[DATA FOR REVIEW]
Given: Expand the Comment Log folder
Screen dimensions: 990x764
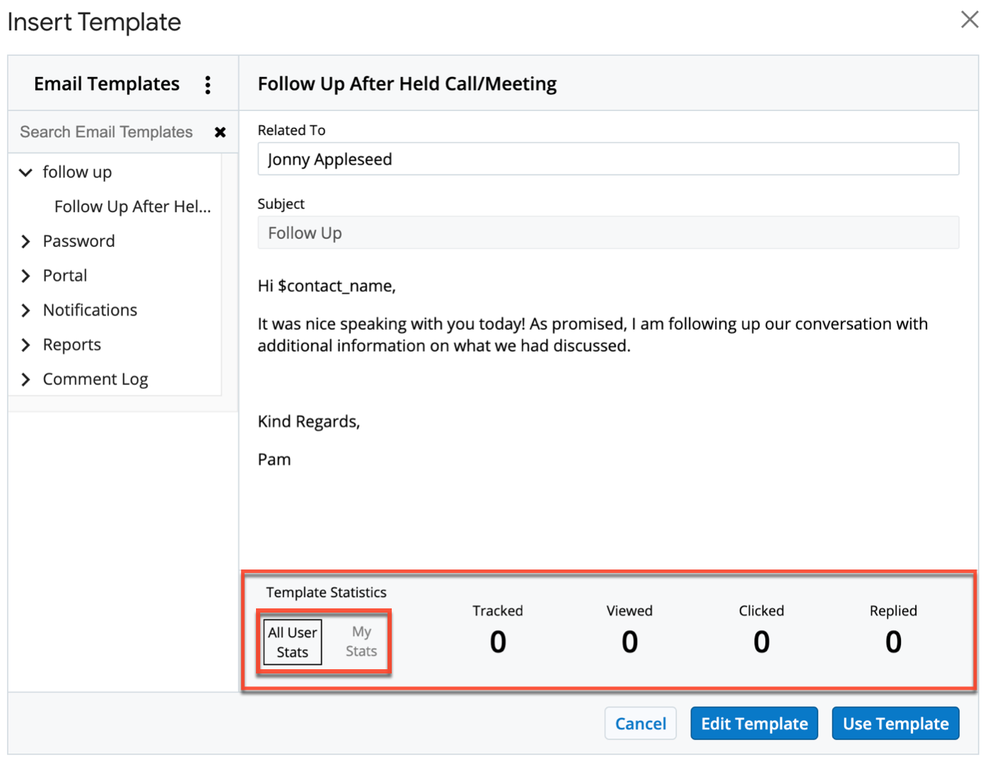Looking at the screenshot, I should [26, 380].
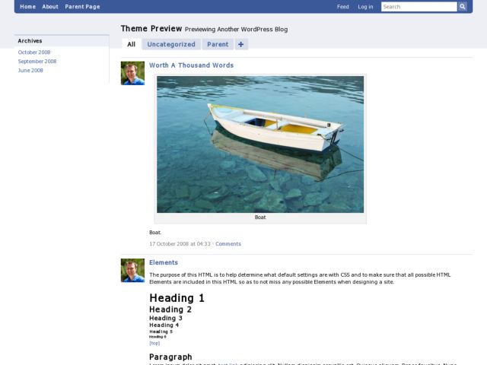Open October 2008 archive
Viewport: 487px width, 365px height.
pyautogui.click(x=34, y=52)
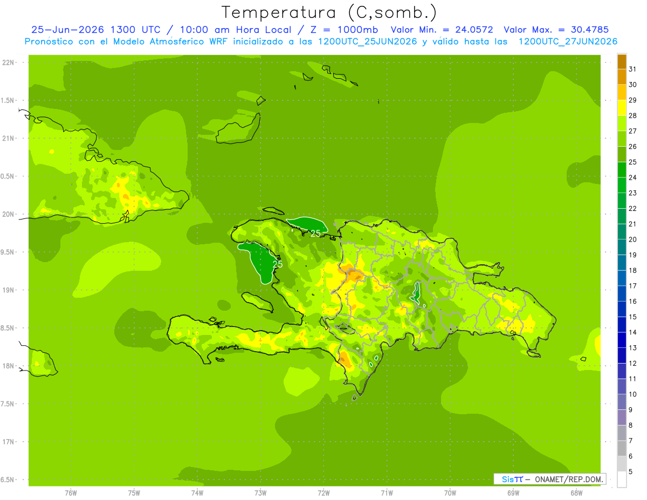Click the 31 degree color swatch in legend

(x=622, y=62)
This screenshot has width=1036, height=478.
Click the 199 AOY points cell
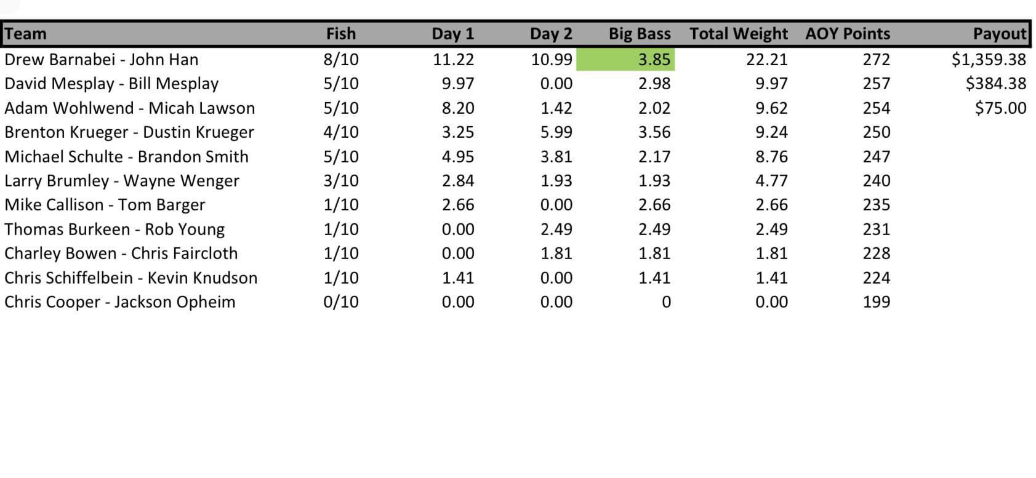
[/DATA FOR REVIEW]
[DATA FOR REVIEW]
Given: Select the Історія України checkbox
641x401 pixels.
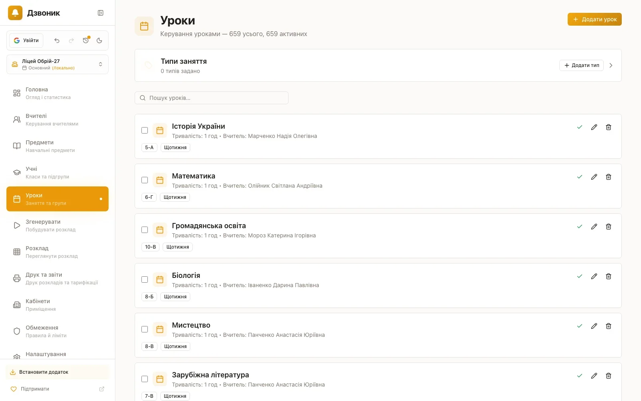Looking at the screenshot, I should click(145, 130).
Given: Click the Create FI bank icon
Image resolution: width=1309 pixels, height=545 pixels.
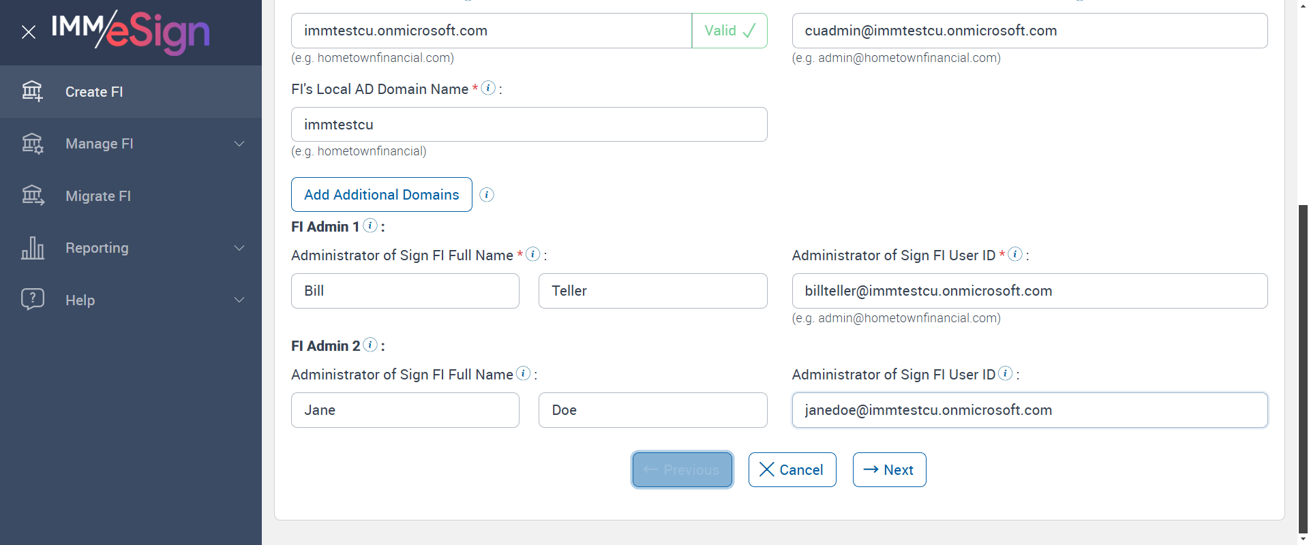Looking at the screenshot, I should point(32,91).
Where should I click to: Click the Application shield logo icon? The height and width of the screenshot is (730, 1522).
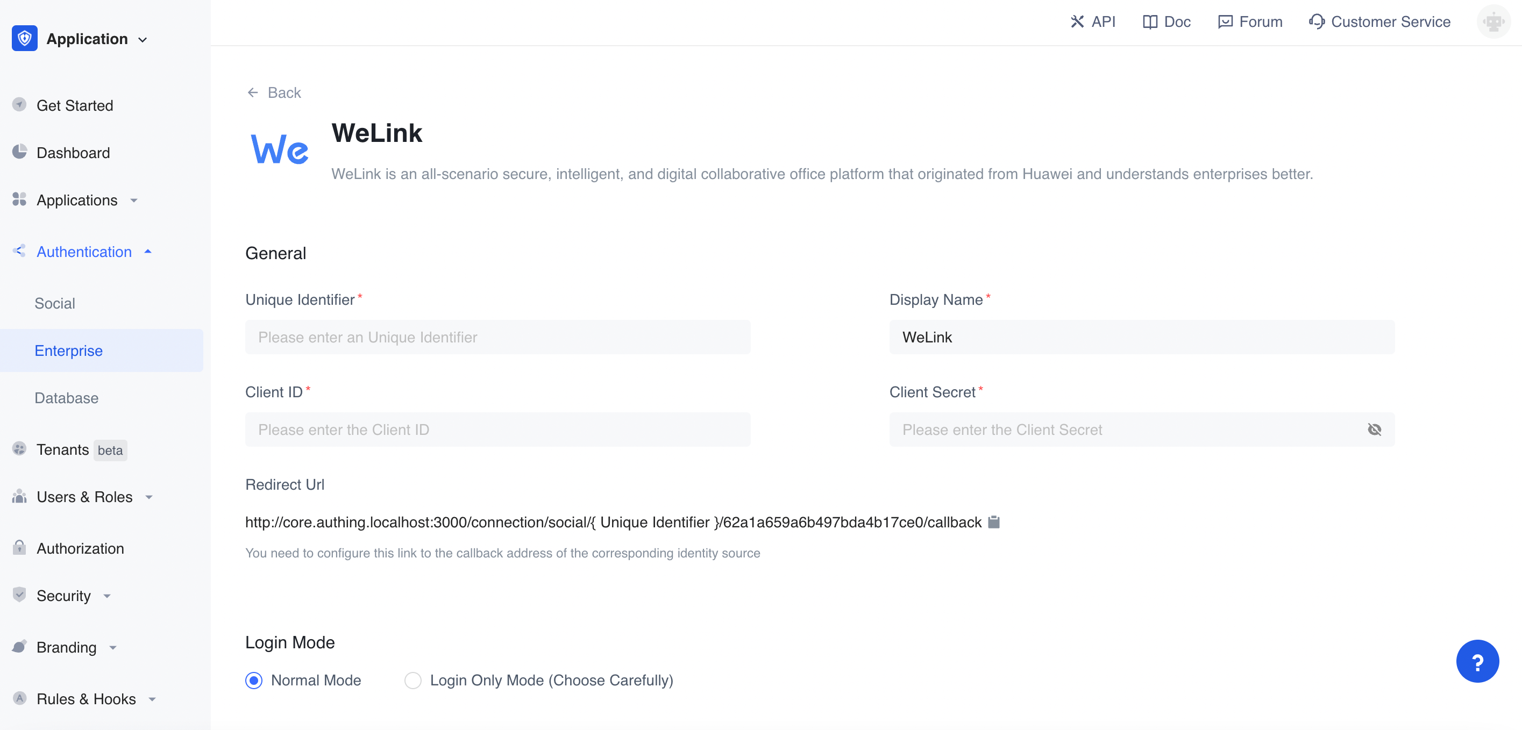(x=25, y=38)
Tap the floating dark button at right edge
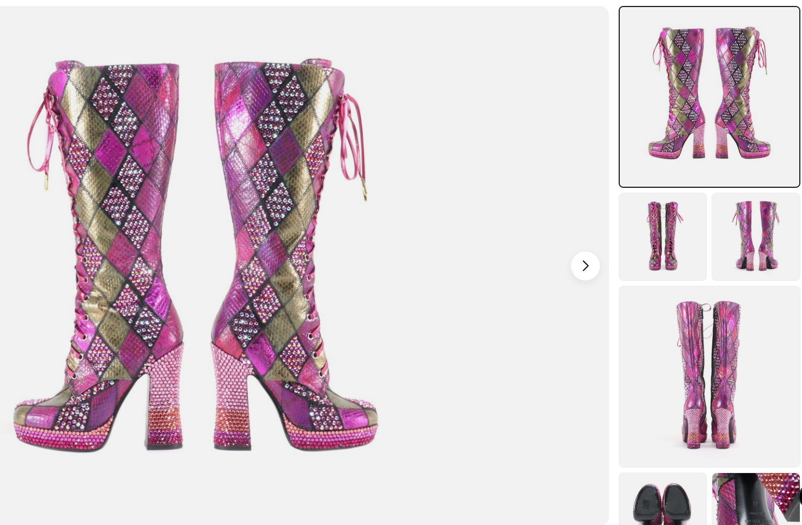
[/DATA FOR REVIEW]
[DATA FOR REVIEW]
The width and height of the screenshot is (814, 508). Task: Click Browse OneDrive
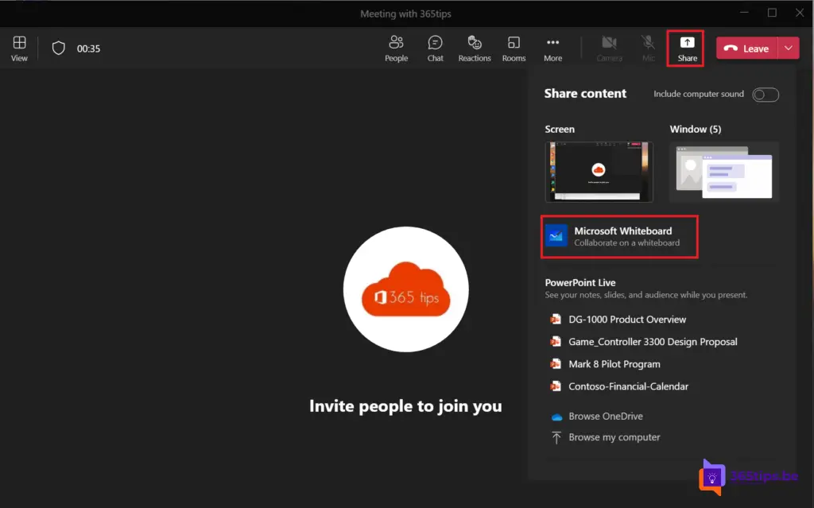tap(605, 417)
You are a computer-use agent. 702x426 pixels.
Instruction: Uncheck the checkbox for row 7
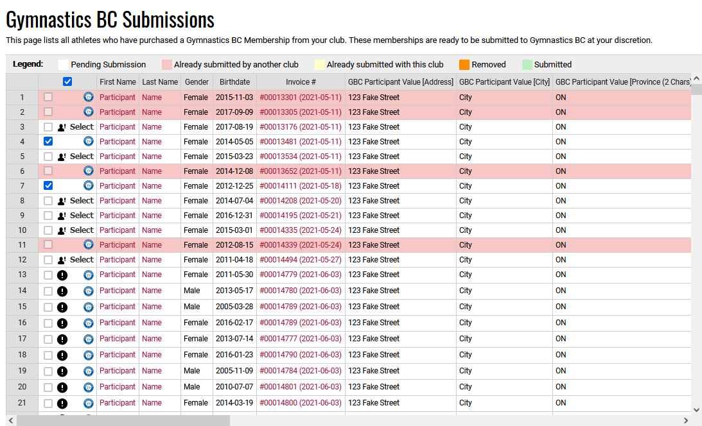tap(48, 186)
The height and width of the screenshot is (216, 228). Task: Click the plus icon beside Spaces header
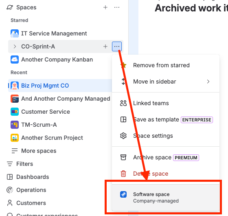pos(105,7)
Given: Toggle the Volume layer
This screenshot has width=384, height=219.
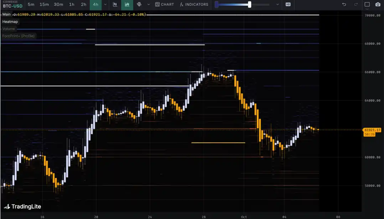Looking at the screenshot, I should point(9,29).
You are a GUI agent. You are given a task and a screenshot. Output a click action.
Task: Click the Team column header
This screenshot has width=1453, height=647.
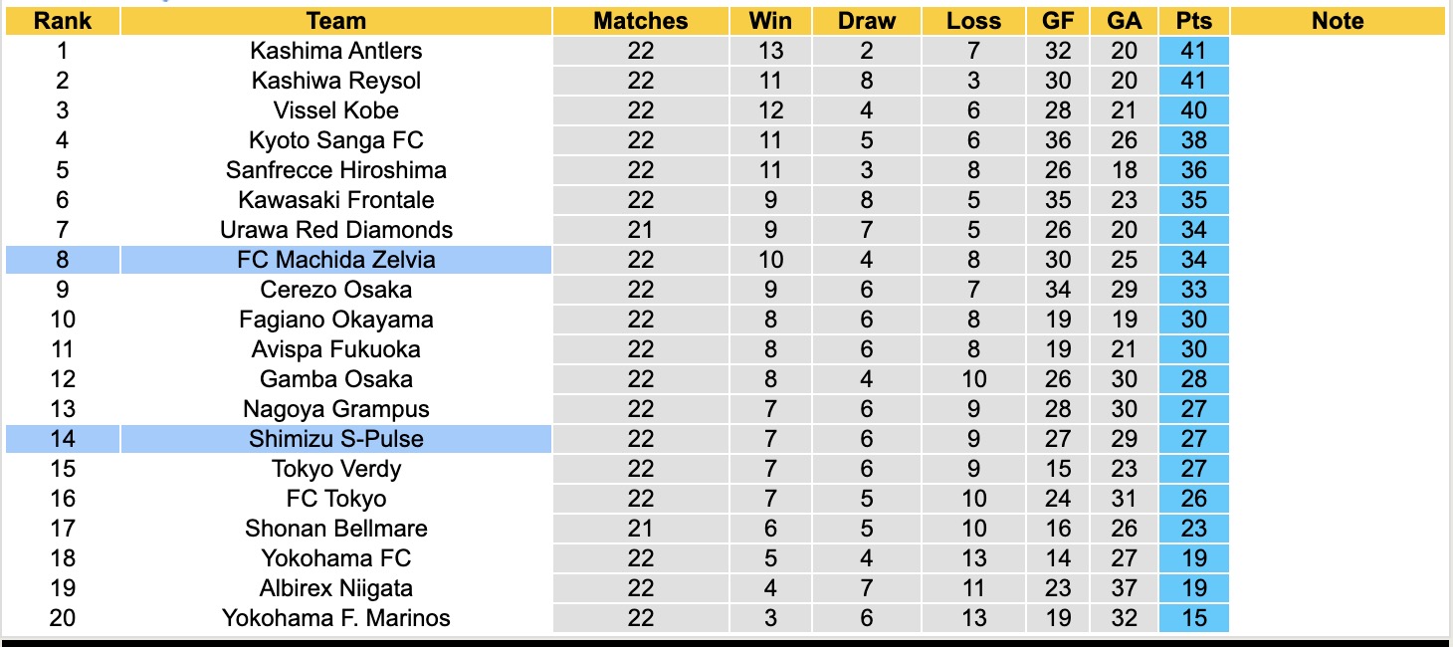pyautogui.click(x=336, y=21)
[/DATA FOR REVIEW]
Report each line of the records that holds the word "agent".

You are a computer-use agent. 702x426 pixels.
You are a GUI agent. You are given a task and a screenshot. Output a click action.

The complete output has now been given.